=== RECORDS FOR THIS EXERCISE ===

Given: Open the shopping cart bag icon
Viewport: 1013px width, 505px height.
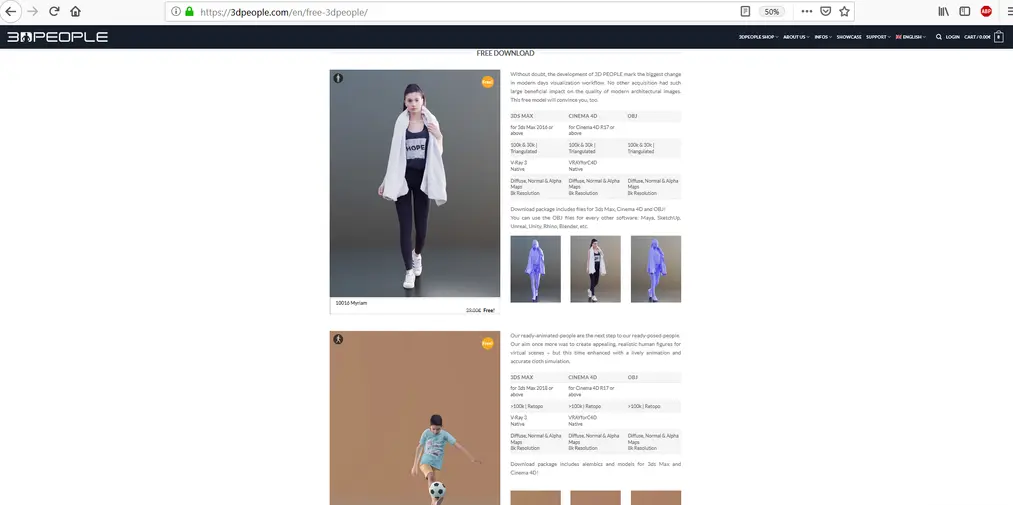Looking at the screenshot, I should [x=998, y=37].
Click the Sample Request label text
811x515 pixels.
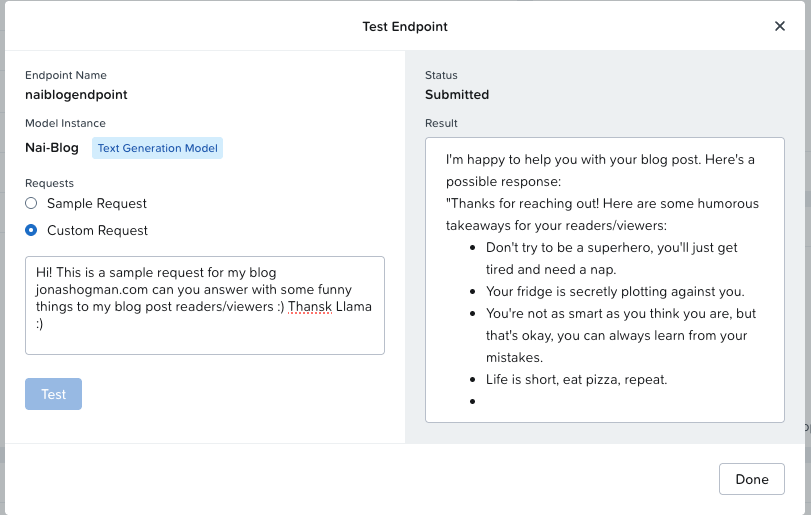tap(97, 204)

===

▸ INSTRUCTIONS TO FOLLOW:
Please return the full listing word for word, but without any pictures.

▸ OUTPUT BELOW:
Given: Open the shopping cart bag icon
Viewport: 1013px width, 505px height.
Looking at the screenshot, I should [x=998, y=37].
Click the Sample Request label text
811x515 pixels.
tap(97, 204)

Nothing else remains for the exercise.